PITCAIRN’S ISLAND—Charles Nordhoff & James Norman Hall—Little, Brown ($2.50).
By the law of the sea, wrecks belong to the salvager. Few readers of 1954 would protest the claim of Salvagers Nordhoff & Hall to the Bounty, beached by mutineers on Pitcairn’s Island in 1789. Others had been there before them, but Authors Nordhoff & Hall did more than strip the wreck of what was left. Bit by bit they salvaged or reconstructed every piece of the Bounty’s history. Last week they finished the long job: in Pitcairn’s Island they gave the third and final chapter of this magnificent true story of the sea. (Others: Mutiny on the Bounty—TIME, Oct. 17, 1932; Men Against the Sea—TIME, Jan. 15.)

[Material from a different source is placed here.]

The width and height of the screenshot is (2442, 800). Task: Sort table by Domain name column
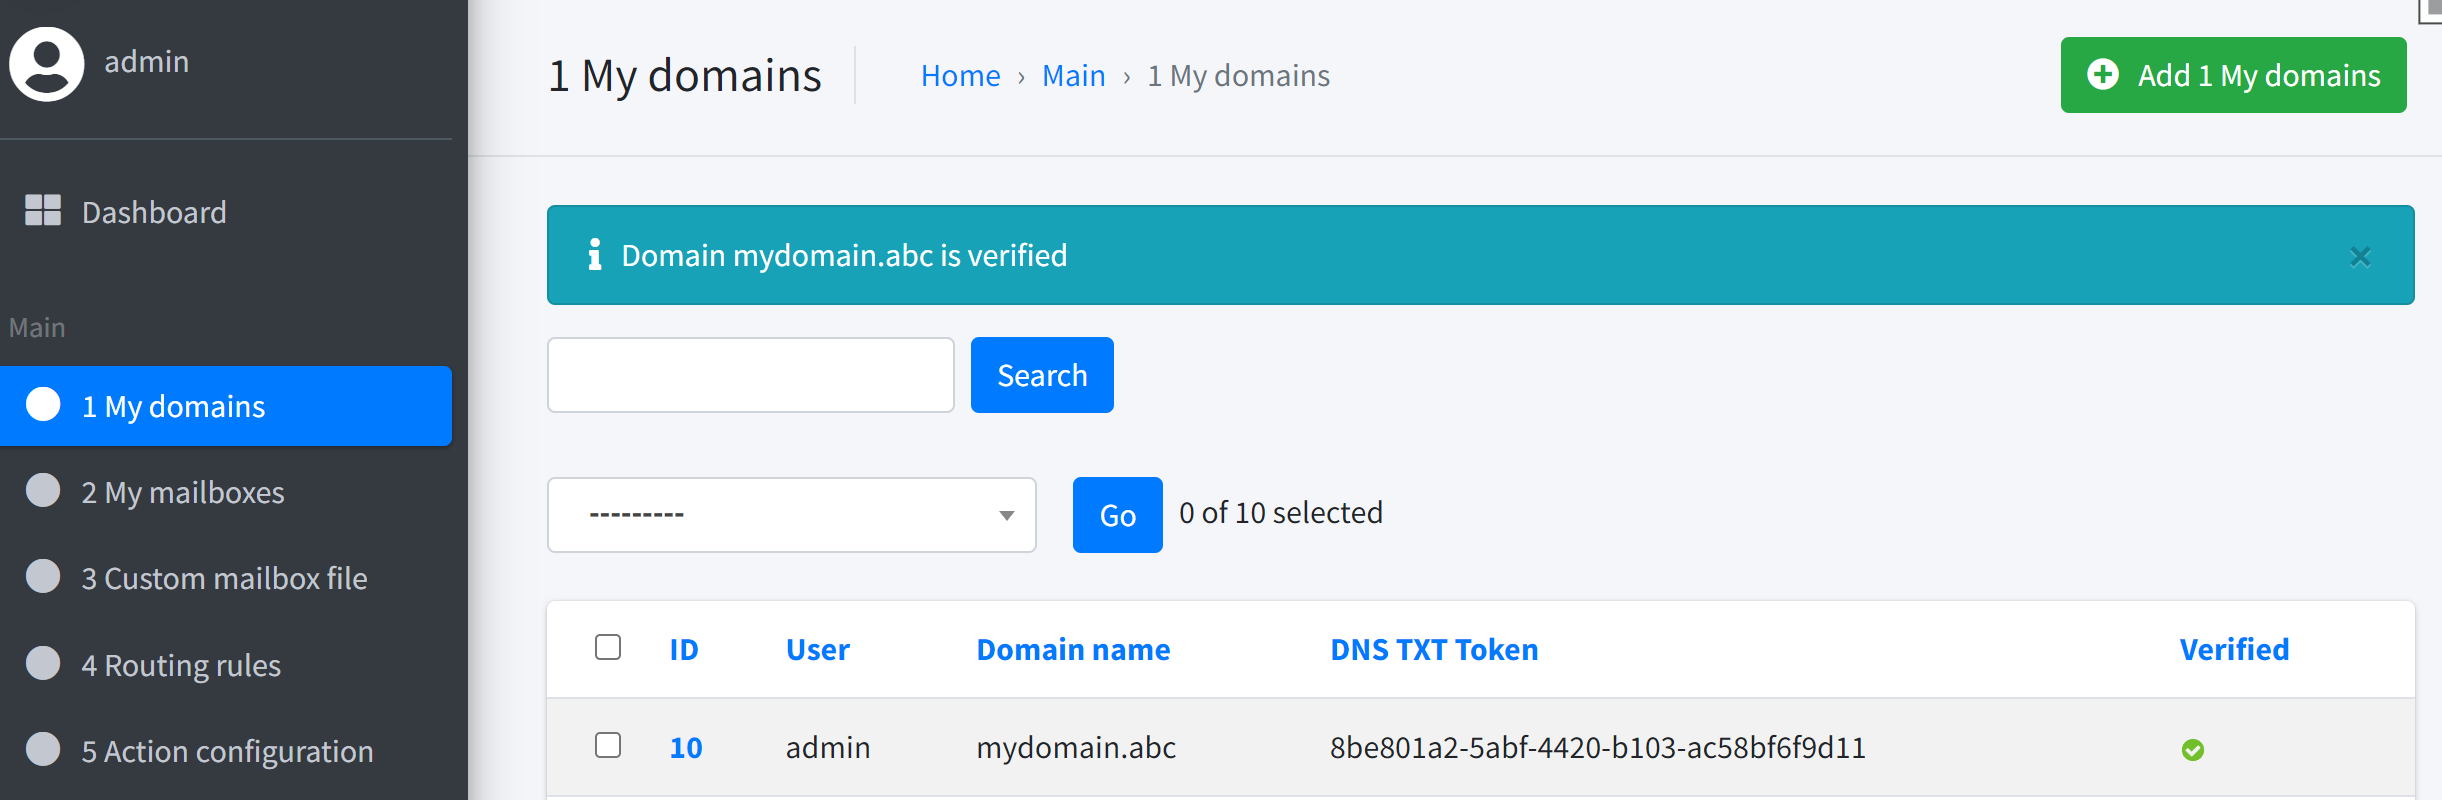[x=1073, y=650]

In December 1789, eight of the Bounty mutineers, under their leader, Fletcher Christian, with 18 Polynesian natives, landed on Pitcairn’s Island. Tiny (two miles by one) but isolated and fertile, it looked like a safe refuge from the long arm of the British Government. Safe in that respect it proved to be but at the end of ten years only one man and ten women were left alive; “of the sixteen dead, fifteen had come to violent ends.” Principal causes of dissension were women and liquor. There were not enough women to go around; when one of the colony made a successful still, there was too much liquor. First death was a woman’s suicide, in protest at her man’s unfaithfulness. When the native men, justifiably angered at the whites, started a surprise massacre, all the native men were killed, most of the whites. For a time after this civil war the remaining men lived in a stupor of alcohol and unbridled miscegenation; then the women turned against them, cornered the supply of muskets and shut themselves into a stockade. The male survivor of this Lysistratian war was finally reconciled, became the patriarch-consort of the island. When a Yankee ship put in to Pitcairn’s Island in 1808, the little colony was Godfearing, sober, prolific. They had never heard of the French Revolution or the Napoleonic Wars, but most of them were happy.